The immune barrier hypothesis is the broadest and most inclusive hypothesis for CRS etiology and pathogenesis thus far proposed, as it can account for, rather than conflict with, the most prominent data supporting the other theories [see Fig. 1]. It remains unclear whether any barrier defects are due to primary genetic variation in the host, epigenetic changes induced by environmental insults, or both. It should be kept in mind, however, that epidemiological studies indicate, for the most part, that CRS patients exhibit chronic inflammation in the nose, sinuses, and often the lower respiratory tract [108, 109]. This makes it more likely that the host genes mediating CRS pathogenesis will primarily be those that govern the immunobiology of the respiratory mucosa, as opposed to the systemic immune response.

Fig. 1.

The “immune barrier hypothesis” posits that the chronic inflammation associated with CRS is linked to a defective mechanical and innate immune barrier. This deficit leads to a compensatory innate effector cell recruitment and activation, coupled with a robust adaptive immune response. The nature of this compensatory response likely varies among CRS phenotypes. Describes the proposed pathway for a typical case of Caucasian nasal polyposis. Reduced host defense molecules (1) lead to an abnormal microbiome (2), likely in biofilm format. Impaired mucociliary flow and a porous mechanical barrier lead to increased access of PAMPS stimulating a compensatory response (3). In Caucasian polypoid CRS, the cytokines BAFF and TSLP have been implicated in the observed innate and adaptive response.
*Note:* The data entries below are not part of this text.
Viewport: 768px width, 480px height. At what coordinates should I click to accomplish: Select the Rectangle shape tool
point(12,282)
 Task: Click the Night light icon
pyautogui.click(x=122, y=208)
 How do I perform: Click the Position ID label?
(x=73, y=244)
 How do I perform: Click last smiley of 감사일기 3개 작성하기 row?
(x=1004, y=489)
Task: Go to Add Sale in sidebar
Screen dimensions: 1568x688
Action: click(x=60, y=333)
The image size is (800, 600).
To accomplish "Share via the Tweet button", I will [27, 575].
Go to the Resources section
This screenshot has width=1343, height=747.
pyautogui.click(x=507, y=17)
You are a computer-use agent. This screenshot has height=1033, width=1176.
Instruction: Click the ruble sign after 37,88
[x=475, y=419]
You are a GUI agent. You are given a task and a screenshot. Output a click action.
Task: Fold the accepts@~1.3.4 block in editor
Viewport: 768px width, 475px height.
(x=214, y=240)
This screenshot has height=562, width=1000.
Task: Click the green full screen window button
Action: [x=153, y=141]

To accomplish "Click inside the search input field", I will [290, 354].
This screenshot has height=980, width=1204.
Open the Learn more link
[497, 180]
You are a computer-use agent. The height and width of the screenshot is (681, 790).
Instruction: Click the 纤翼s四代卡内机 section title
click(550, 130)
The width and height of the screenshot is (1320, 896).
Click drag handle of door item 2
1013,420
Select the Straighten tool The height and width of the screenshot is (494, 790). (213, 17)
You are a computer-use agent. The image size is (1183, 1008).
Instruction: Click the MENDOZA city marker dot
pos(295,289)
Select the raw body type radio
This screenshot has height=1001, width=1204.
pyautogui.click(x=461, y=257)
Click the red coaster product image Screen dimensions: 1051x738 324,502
TSLP acts on type 2 innate lymphocytes (ILC2s) to release the type 2 cytokines IL-5 and IL-13. TSLP also acts on dendritic cells, fostering Th2 lymphocyte differentiation with an amplified type 2 cytokine response. Superantigens, if present, will accentuate the T cell response expressed in the tissue; in this case, the response is skewed to Th2. BAFF drives a strong local B cell immunoglobulin response, including autoreactive antibodies in severe cases (4). Collectively, this results in the recruitment and activation of innate effector cells that possess Fc receptors for the locally produced immunoglobulins. In the presence of large amounts of antigen that penetrate the weakened barrier, this should lead to widespread effector cell degranulation and tissue damage

Conclusions

The etiology and pathogenesis of CRS remain an active area of research. Fungi and bacteria have been implicated as important environmental factors contributing to chronic mucosal inflammation and have thus formed the basis of the fungal hypothesis, the superantigen hypothesis, the biofilm hypothesis, and the microbiome hypothesis. Increasing evidence, however, shows that these exogenous agents are unable to explain the full gamut of clinical variants, inflammatory profiles, and histologic patterns of CRS. Fungi and bacteria are thus generally viewed as disease modifiers of CRS, which accentuate, rather than cause, a dysfunctional immune response in CRS hosts. The eicosanoid hypothesis and the immune barrier hypothesis, in contrast, highlight the contribution of host variables in CRS pathogenesis. The immune barrier hypothesis specifically emphasizes the likely role of genetics and epigenetics in the development of functional deficits at the level of the sinonasal epithelium. These defects ultimately result in a dysfunctional inflammatory response when triggered by external stimuli, with some supporting data provided by the environmentally based hypotheses. In summary, while there is strong evidence supporting an important role for both host and environmental factors in CRS pathophysiology, we have a very incomplete understanding of the molecular pathways that lead to the tissue manifestations and clinical symptomatology that define CRS. Much work is thus necessary at the clinical level to define distinct phenotypes of disease beyond with and without polyps and then to link those phenotypes with molecular pathways of disease.